38. Let Them Wear Pearls

One of Hutton’s most precious jewels was a pearl necklace that had once belonged to Marie Antoinette. It was a present from her father on her first wedding.

39. Poor Little Rich Girl

When Hutton’s fourth marriage to Troubetzkoy fell apart, her reaction was utterly disturbing. She attempted suicide. The story caught flame with the press, who soon gave her the lasting moniker “the poor little rich girl.” I mean..on both counts, yes.

40. Misters Before Sisters

Hutton’s fifth husband was the Dominican diplomat Porfirio Rubirosa, and even this union had its share of scandal. In another jab at her rival, Rubirosa was actually Doris Duke’s ex husband. When Duke found out about the nuptials, she was reportedly enraged and claimed that Hutton had always been jealous of her and had “always wanted what I have.”

41. Seeking Validation

In her older age, Hutton was notorious for “spending time” with younger men.

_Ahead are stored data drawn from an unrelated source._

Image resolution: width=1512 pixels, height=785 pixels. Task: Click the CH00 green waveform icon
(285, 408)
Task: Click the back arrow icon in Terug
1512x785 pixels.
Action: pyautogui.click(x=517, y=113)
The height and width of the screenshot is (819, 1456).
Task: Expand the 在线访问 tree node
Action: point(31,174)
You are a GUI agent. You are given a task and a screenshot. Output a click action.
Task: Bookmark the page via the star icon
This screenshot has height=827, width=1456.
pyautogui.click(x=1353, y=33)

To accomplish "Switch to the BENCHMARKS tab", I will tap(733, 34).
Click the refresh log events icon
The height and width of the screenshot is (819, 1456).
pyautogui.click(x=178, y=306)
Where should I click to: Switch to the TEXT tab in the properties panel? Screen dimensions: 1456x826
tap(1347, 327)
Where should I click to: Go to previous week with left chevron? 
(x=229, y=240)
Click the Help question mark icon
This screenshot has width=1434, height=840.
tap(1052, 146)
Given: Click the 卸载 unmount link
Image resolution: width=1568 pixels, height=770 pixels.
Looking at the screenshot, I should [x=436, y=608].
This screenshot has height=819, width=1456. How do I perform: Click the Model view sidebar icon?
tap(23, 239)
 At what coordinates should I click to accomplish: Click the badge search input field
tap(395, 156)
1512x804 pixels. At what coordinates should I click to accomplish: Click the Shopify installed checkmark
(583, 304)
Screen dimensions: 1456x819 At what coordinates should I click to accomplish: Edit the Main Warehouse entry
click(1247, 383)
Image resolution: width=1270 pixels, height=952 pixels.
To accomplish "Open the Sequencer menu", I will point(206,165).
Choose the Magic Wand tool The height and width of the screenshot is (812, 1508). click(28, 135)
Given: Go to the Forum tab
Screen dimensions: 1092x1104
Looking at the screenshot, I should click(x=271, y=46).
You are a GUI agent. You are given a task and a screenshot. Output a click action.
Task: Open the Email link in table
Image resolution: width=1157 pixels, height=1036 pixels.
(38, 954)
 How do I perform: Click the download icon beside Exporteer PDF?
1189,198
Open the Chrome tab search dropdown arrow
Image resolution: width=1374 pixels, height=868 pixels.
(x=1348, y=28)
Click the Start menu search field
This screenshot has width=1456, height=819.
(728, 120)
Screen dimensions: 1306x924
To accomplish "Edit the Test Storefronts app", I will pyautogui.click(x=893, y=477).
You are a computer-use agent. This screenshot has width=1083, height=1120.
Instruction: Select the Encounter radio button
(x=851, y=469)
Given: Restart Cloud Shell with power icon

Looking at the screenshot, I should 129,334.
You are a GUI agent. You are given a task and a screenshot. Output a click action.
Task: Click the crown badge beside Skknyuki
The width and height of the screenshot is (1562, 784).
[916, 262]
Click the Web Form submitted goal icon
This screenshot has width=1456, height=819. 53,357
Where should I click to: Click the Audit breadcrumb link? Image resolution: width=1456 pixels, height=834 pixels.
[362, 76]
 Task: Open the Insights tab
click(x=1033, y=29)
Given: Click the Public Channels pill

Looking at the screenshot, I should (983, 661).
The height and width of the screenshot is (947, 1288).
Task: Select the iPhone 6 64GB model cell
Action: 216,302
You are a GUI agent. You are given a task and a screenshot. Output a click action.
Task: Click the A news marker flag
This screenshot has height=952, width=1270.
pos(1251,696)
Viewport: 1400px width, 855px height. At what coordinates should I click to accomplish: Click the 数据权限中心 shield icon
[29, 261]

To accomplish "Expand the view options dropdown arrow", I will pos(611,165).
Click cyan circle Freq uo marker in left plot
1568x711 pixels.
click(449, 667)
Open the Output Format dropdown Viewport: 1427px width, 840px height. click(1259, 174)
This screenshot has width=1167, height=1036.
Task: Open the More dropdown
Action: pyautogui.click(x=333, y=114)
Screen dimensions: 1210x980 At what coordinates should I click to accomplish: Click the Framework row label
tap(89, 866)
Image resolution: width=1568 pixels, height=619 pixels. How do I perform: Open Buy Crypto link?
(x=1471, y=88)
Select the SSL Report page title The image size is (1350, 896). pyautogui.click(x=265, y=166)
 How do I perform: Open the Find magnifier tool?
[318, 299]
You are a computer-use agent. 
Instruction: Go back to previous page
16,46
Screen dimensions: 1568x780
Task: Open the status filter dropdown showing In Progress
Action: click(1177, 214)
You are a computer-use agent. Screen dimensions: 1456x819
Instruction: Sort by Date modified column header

42. Blink and You’ll Miss It

Hutton’s marriage to Rubirosa was her shortest: It lasted all of 53 days, and he was having an affair with Tinseltown diva Zsa Zsa Gabor the entire time. Despite this, Rubirosa made an absolute killing in the divorce proceedings, acquiring a string of polo ponies, a plane, a coffee plantation, and millions of dollars in settlement from his ex-wife.

43. Reverse Harem

Hutton’s final two marriages were dreary affairs that followed her first five. Her sixth husband was old friend and German tennis player Baron Gottfried von Cramm; the couple got divorced quietly after four years of marriage in 1959. Her final husband was yet another Prince, Pierre Raymond Doan Vinh na Champassak. They divorced two years later, in 1966.

44. Final Heartbreak

Hutton didn’t have a happy life by any means, but the final blow was the most tragic. In 1927, her beloved son Lance died in a plane crash at only 36 years old. Now truly alone, Hutton was overcome with grief and never truly recovered. People close to her claimed she lost all interest in living after the senseless accident.

45. Fading Health

Hutton’s anorexia affected her health, as did her dependence on drugs and alcohol. By the end of her life, her sight was failing and her bones were weak. The heiress was so apathetic that when she fell and broke her hip, she delayed getting treatment for the injury. More often than not those days, she refused to even get out of bed.

46. The End of Hutton

The last chapter of Hutton’s life was as tragic as the first one. She passed away in Los Angeles’s Beverly Wilshire Hotel in 1979 from a heart attack at just 66 years old. Sadly, just 10 people attended her funeral.

47. Hang in There

Hutton’s fifth husband Porfirio Rubirosa was the epitome of “International Playboy,” and he had a notorious reputation among the elite. However, he was also reportedly very well-endowed—and not with money. In Paris, when waiters wanted someone to hand them a tall pepper shaker, they’d say “Pass me the Rubi.” Ahem.

48. Flying High

Hutton’s most well-known love affair was with the famously strange director Howard Hughes. The tryst was as steamy as it was brief, and Hughes spent a series of afternoons with Hutton at the Savoy Hotel in London. According to Hutton’s glowing recommendation, Hughes “Doesn’t bombard you with a barrage of ideas, doesn’t pry, never argues. The charming thing about Howard is that he isn’t charming.”

49. Easy, Lover

Though Hutton took to Howard Hughes, he wasn’t exactly the best lover. Apparently, the first night they were together, Hughes was obsessed with pleasuring Hutton, but when she wouldn’t, er, rise to the occasion, he quickly lost interest. As Hutton recalled, “He could not take it when a woman lost herself in pleasure because he felt he must absolutely be in control of a situation.”

50. Homestyle Showdown

Doris Duke once invited Hutton over to her mansion in Hawaii while she was gone—but she quickly regretted it. Instead of behaving like any other guest, Hutton took it upon herself to entirely redecorate the abode, throwing out Duke’s antiques and replacing them with modern Japanese pieces. When she came home, Duke understandably forced Hutton out.